3. Salicylic acid (SA)

• Among other hormones, salicylic acid (SA) has been suggested to be involved in heat-stress responses elicited by plants.
• SA is an important component of signaling pathways in response to systemic acquired resistance (SAR) and the hypersensitive response (HR)
• SA stabilizes the trimers of heat shock transcription factors and aids them bind heat shock elements to the promoter of heat shock related genes.
• Long term thermotolerance can be induced by SA, in which both Ca2+ homeostasis and antioxidant systems are thought to be involved.

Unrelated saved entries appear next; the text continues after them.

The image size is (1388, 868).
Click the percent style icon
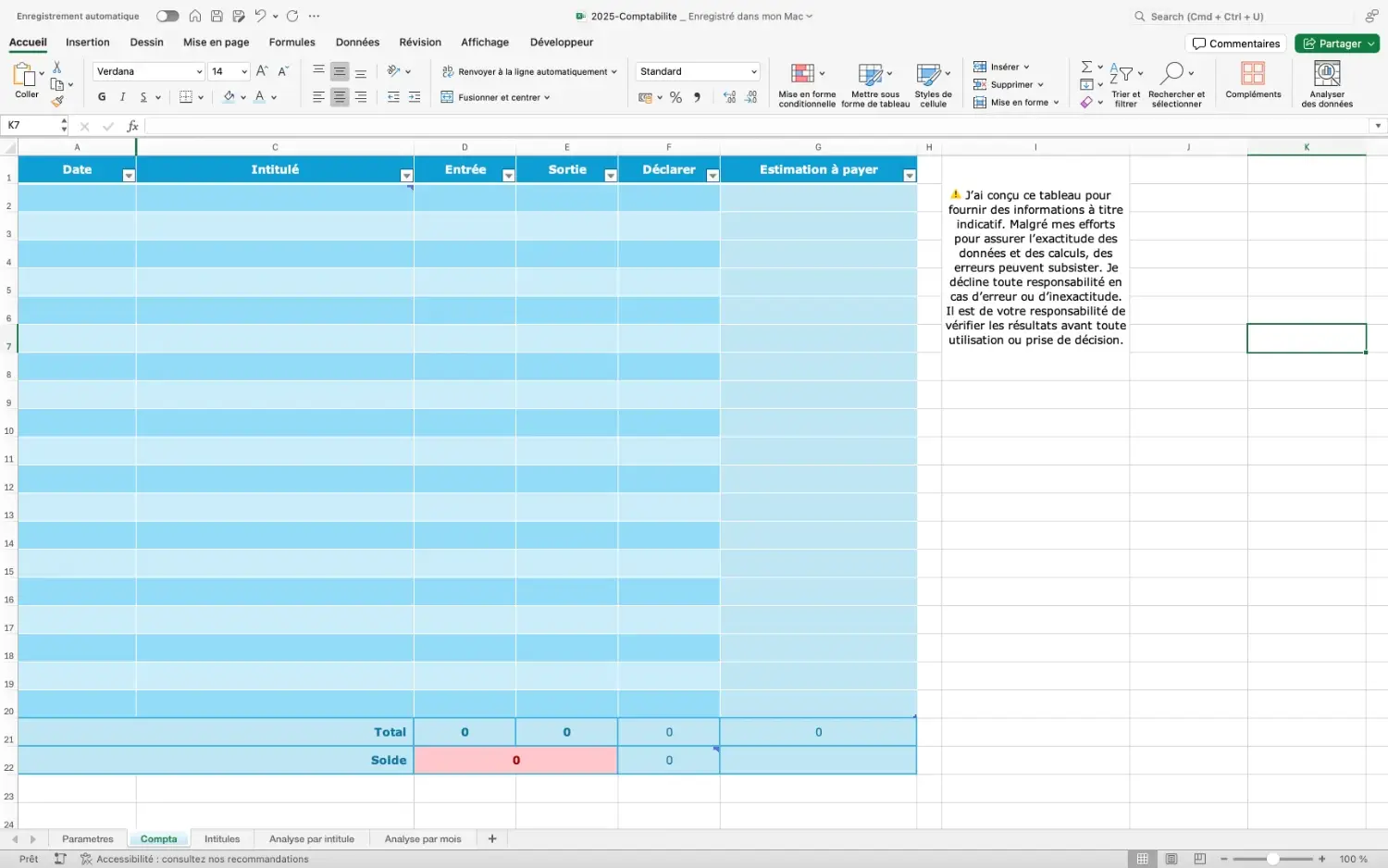point(675,97)
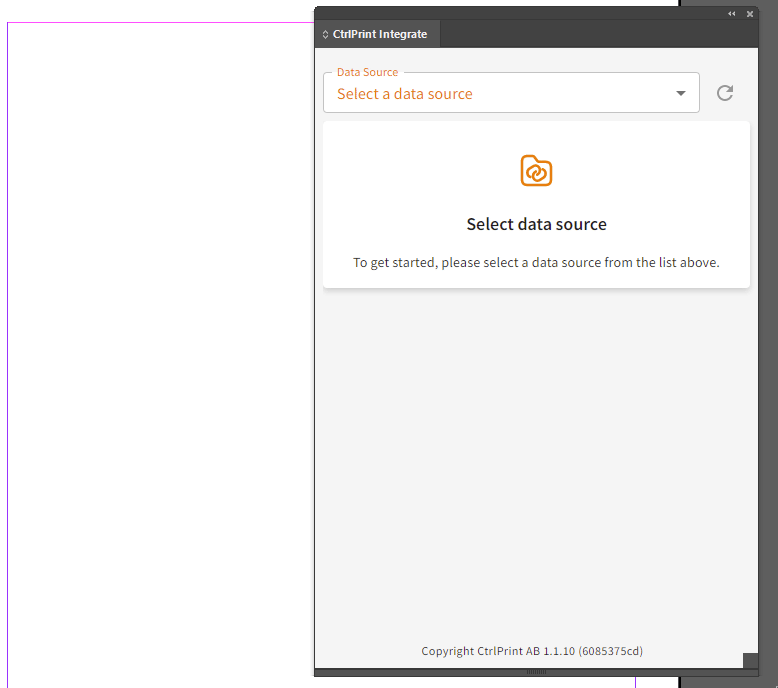
Task: Click the blank white document page
Action: click(160, 350)
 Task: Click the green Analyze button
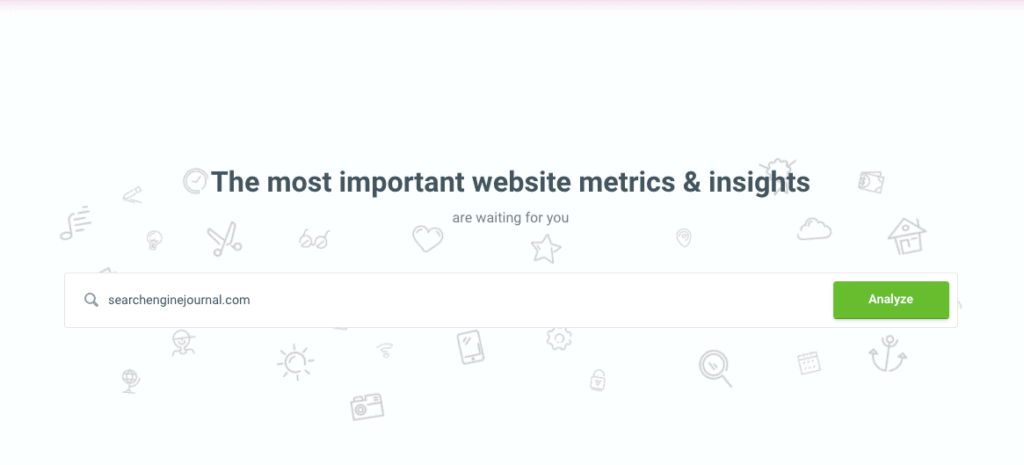click(890, 300)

4. Gibberellins and Cytokinins

• The effects of gibberellins and cytokinins on high temperature tolerance are opposite to that of ABA.
• An inherently heat-tolerant dwarf mutant of barley impaired in the synthesis of gibberellins was repaired by application of gibberellic acid, whereas application of triazole paclobutrazol,  gibberellin antagonist, conferred heat tolerance.
• In a dwarf wheat variety, high temperature- induced decrease in cytokinin content was found to be responsible for reduced kernel filling and its dry weight.

5. Brassinosteroids

Another class of hormones, brassinosteroids have recently been shown to confer thermotolerance to tomato and oilseed rape (Brassica napus), but not to cereals.

g. Secondary metabolites

• High-temperature stress induces production of phenolic compounds such as flavonoids and phenylpropanoids.
• Phenylalanine ammonia-lyase (PAL) is considered to be the principal enzyme of the phenylpropanoid pathway.
• Increased activity of PAL in response to thermal stress is considered as the main acclimatory response of cells to heat stress.
• Thermal stress induces the biosynthesis of phenolics and suppresses their oxidation, which is considered to trigger the acclimation to heat stress.
• Carotenoids are widely known to protect cellular structures in various plant species irrespective of the stress type.
• it functions to prevent peroxidative damage to the membrane lipids triggered by ROS.
• Recent studies have revealed that carotenoids of the xanthophyll family and some other terpenoids, such as isoprene or –tocopherol, stabilize and photoprotect the lipid phase of the thylakoid membranes.
• Phenolics, including flavonoids, anthocyanins, lignins, etc., are the most important class of secondary metabolites in plants and play a variety of roles including tolerance to abiotic stresses
• Isoprenoids, another class of plant secondary products, are synthesized via mevalonate pathway
• Being of low molecular weight and volatile in nature, their emission from leaves has been reported to confer heat-stress tolerance to photosynthesis apparatus in different plants.
• In summary, like other stresses, heat stress causes accumulation of secondary metabolites of multifarious nature in plants.